Ex-Präsident Gül für Elefantenhochzeit
Bleibt die Variante einer großen Koalition aus AKP und der säkularen Oppositionspartei CHP, die von der Wirtschaft und auch von Politikern wie Ex-Präsident Abdullah Gül favorisiert wird. AKP-Mitbegründer Gül sprach sich für die Elefantenhochzeit aus, weil so eine sehr stabile Regierung gebildet werden könne. Dabei verwies er ausdrücklich auf das Beispiel Deutschland.
Rund 30 Stunden lang haben Delegationen von AKP und CHP in den vergangenen Wochen miteinander verhandelt. Dabei seien viele Übereinstimmungen, aber auch viele Differenzen festgehalten worden, sagte CHP-Unterhändler Haluk Koc. Doch das eigentliche Problem sieht die CHP nicht in Sachfragen, sondern im Präsidentenpalast. “Herr Davutoglu will wirklich eine Regierung bilden und die Probleme des Landes lösen”, sagte CHP-Chef Kemal Kilicdaroglu. “Aber die Person im Präsidentenpalast erlaubt das nicht.”
Erdogan spricht oft von Scheitern der Gespräche
Offiziell unterstützt Erdogan, der in der AKP nach wie vor die Zügel in der Hand hält, zwar das Ziel einer stabilen Regierungskoalition. Aber er spricht in seinen öffentlichen Äußerungen verdächtig oft von einem Scheitern der Gespräche: “Wenn die Politiker das Problem nicht lösen können, dann wird das Volk es lösen”, sagte er mehrmals in den vergangenen Wochen. Sollte bis zum 23. August keine Regierung ausgehandelt sein, kann der Staatspräsident Neuwahlen ansetzen, die innerhalb von drei Monaten stattfinden müssen. Allgemein wird mit einem Wahltermin Ende November gerechnet.
Laut Presseberichten hofft Erdogan, dass die AKP bei einer Neuwahl die Parlamentsmehrheit wieder erobern könnte – und dass er dann doch noch sein Ziel eines Präsidialsystems verwirklichen kann. Kritiker sehen das jüngste Vorgehen Ankaras gegen die PKK und die Aufkündigung des Friedensprozesses mit den Kurdenrebellen als Versuch Erdogans, die HDP unter die für den Parlamentseinzug entscheidende Zehnprozent-Hürde zu drücken und gleichzeitig nationalistische Wähler für die AKP zu gewinnen. Die einzige Schuld seiner Partei liege darin, im Juni 13 Prozent erhalten zu haben, sagte HDP-Chef Selahattin Demirtas.

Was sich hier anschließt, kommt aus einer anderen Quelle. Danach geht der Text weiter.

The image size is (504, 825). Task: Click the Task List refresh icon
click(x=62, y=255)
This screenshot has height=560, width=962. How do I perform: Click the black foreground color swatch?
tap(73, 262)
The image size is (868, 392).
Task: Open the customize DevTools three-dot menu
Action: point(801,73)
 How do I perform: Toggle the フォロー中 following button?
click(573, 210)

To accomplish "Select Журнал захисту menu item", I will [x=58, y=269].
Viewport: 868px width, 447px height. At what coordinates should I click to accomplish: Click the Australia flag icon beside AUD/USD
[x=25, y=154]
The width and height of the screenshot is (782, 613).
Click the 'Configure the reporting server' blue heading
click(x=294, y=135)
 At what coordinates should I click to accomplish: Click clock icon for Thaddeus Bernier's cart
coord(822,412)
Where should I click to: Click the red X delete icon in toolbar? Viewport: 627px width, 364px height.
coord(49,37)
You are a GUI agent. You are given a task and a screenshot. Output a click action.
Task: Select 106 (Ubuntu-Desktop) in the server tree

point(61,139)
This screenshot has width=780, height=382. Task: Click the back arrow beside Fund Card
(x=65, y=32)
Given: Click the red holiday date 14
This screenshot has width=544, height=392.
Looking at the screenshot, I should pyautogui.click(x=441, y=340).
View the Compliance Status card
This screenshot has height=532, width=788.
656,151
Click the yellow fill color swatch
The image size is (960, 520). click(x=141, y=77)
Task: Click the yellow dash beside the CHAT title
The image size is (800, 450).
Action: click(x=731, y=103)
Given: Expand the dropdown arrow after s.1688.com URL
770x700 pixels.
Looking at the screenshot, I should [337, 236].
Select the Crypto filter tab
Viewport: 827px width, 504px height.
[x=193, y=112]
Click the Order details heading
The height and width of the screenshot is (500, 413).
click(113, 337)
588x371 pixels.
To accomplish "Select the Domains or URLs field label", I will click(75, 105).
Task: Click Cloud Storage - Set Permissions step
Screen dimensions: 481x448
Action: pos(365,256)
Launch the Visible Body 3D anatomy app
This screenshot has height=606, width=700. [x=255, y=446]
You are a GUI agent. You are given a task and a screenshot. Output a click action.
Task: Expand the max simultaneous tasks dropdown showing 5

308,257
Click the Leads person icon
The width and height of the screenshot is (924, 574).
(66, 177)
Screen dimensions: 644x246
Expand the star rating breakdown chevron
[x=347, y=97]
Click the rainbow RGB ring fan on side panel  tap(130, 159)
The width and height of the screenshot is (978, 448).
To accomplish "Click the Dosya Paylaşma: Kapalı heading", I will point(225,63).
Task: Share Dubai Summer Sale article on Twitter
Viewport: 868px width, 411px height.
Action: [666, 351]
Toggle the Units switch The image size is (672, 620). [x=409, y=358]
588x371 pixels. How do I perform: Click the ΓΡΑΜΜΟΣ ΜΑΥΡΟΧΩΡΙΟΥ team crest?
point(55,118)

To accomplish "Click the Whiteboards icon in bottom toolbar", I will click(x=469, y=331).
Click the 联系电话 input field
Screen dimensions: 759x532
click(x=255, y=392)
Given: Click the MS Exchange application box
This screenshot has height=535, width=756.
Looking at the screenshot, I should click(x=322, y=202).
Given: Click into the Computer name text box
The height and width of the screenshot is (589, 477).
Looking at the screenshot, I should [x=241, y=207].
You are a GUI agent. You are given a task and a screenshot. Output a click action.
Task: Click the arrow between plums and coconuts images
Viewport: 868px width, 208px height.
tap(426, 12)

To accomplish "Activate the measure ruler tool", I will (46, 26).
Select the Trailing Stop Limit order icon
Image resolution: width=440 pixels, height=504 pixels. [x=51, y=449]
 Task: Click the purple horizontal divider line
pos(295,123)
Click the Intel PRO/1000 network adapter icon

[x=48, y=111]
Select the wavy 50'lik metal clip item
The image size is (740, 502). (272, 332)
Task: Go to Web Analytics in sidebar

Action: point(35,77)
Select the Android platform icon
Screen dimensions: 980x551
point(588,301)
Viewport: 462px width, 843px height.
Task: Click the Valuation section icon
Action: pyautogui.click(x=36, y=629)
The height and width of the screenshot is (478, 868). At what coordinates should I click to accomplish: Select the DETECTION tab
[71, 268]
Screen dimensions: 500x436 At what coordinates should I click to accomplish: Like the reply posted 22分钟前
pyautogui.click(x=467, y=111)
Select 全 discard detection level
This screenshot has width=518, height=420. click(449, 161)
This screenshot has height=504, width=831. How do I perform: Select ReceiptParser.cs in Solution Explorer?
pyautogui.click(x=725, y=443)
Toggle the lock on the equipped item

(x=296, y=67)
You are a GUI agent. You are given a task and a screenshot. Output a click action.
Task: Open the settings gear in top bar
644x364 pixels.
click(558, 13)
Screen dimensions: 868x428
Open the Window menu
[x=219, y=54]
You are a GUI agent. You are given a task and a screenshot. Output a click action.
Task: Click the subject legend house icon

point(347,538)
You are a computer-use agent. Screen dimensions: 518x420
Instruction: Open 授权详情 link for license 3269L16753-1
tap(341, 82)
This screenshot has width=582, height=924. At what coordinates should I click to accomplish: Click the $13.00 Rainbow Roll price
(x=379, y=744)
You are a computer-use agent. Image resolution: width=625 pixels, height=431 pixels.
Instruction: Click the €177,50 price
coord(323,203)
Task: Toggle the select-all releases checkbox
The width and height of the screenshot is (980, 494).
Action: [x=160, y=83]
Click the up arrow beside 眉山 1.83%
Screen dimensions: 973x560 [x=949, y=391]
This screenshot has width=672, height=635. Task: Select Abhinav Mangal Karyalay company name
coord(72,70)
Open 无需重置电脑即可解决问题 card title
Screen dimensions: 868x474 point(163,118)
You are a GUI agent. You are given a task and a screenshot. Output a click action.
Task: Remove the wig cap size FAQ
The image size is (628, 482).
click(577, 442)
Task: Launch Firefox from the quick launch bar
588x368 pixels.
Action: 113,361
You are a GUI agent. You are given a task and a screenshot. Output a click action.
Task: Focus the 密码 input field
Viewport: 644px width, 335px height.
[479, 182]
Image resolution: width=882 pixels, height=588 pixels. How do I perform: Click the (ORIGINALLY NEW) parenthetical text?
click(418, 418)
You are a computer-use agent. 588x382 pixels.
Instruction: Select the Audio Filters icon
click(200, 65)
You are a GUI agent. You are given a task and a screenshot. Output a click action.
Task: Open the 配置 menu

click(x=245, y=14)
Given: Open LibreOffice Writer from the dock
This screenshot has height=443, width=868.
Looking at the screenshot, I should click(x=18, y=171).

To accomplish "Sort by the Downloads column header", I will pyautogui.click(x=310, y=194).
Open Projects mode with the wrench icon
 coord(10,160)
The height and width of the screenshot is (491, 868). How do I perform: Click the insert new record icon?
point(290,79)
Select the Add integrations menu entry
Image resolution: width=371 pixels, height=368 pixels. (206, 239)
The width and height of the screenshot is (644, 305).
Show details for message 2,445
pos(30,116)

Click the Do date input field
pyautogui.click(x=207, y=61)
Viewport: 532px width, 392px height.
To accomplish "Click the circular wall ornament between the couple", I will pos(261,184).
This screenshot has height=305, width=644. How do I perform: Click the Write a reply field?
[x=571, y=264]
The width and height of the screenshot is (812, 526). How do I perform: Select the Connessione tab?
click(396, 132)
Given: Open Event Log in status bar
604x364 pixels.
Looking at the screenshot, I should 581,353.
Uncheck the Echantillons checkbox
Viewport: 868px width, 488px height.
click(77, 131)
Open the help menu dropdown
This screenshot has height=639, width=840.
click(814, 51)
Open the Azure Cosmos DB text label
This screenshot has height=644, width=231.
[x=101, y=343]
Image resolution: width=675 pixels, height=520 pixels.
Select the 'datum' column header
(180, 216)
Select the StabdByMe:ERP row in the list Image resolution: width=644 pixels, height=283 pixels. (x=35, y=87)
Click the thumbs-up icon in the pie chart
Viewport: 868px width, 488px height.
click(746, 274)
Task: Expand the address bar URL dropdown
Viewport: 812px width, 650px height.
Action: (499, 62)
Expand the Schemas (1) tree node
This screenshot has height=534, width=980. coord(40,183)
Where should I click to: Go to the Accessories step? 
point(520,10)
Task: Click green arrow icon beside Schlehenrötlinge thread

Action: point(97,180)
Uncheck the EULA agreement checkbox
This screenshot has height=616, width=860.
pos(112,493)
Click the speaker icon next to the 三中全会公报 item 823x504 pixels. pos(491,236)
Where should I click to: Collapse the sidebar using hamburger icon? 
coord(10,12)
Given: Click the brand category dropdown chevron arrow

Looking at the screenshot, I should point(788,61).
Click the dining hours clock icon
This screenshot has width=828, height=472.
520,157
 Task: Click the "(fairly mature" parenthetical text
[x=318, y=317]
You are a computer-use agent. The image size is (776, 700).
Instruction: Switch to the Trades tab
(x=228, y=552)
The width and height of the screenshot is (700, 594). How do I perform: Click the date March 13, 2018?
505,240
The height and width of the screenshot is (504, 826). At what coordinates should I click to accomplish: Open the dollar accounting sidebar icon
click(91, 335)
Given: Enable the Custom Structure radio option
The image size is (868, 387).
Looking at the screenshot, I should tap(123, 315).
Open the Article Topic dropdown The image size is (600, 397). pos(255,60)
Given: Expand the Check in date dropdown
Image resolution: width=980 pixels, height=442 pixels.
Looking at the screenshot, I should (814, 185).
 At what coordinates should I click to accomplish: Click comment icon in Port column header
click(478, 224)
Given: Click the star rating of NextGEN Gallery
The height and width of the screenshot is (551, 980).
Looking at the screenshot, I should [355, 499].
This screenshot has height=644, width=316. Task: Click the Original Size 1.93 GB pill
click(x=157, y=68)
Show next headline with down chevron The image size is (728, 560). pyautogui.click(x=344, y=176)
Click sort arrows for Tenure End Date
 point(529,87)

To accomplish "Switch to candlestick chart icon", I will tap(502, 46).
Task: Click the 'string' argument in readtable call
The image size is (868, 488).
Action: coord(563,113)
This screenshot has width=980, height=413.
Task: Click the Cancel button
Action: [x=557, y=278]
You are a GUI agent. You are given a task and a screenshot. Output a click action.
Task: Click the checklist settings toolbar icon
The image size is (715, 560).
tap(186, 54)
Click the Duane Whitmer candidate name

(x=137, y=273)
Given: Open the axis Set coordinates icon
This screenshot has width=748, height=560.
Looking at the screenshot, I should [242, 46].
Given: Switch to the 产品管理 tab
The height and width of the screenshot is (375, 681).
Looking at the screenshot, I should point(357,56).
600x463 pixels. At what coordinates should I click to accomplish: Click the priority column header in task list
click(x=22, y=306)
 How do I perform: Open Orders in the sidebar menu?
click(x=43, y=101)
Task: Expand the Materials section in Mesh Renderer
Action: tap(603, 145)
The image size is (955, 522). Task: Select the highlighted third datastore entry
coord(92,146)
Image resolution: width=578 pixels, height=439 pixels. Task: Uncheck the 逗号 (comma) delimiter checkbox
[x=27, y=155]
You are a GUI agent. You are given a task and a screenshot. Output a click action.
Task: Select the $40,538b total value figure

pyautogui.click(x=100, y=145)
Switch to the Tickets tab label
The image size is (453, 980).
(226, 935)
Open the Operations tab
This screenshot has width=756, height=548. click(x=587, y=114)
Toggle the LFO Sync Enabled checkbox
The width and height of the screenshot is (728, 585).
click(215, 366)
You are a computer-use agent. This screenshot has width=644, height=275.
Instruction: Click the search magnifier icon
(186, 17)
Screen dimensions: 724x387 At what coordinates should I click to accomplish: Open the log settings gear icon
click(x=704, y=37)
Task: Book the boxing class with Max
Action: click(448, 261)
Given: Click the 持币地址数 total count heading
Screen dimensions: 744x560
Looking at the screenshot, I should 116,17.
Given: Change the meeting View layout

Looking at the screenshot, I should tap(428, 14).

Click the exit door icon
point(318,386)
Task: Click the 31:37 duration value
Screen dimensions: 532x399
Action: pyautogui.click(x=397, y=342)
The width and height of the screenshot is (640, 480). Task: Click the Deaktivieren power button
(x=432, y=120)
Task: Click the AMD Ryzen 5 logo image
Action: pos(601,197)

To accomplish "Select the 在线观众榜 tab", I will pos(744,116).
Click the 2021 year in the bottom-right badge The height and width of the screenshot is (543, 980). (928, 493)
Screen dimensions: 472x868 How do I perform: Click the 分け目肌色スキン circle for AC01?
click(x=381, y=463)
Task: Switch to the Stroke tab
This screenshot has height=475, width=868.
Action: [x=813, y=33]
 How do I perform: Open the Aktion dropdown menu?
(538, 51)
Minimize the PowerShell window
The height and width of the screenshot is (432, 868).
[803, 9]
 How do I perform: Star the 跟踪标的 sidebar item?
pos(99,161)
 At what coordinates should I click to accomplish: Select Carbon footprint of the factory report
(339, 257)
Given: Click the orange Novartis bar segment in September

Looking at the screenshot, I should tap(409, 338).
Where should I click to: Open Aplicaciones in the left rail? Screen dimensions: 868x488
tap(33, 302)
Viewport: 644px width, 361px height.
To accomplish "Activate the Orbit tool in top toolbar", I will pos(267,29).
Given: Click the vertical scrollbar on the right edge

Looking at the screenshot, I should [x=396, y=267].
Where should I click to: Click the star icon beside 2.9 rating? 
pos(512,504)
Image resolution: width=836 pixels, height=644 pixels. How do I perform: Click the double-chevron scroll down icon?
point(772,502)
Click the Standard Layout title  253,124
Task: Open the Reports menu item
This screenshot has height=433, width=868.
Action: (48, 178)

Davutoglu soll die AKP-Basis bereits auf Neuwahlen eingeschworen haben. Behlül Özkan, Politologe an der Istanbuler Marmara-Universität, geht davon aus, dass Erdogan und Davutoglu bis zu den Neuwahlen mit einer AKP-Minderheitsregierung weitermachen wollen. Demnach würde sich die AKP von der rechtsnationalen MHP im Parlament tolerieren lassen. “Die beiden Parteien arbeiten schon jetzt im Parlament zusammen”, sagte Özkan der Nachrichtenagentur AFP.
Zwei von drei Wählern wollen Regierung, keine Neuwahlen
Die Frage ist, ob Erdogans Plan aufgeht. Laut einer Umfrage wollen zwei von drei Wählern eine Regierung – und keine Neuwahlen. Mehrere Institute sagen voraus, dass die AKP bei einer Neuwahl erneut die absolute Mehrheit verfehlen würde. Dann müsste die Suche nach einer Koalition von vorne losgehen.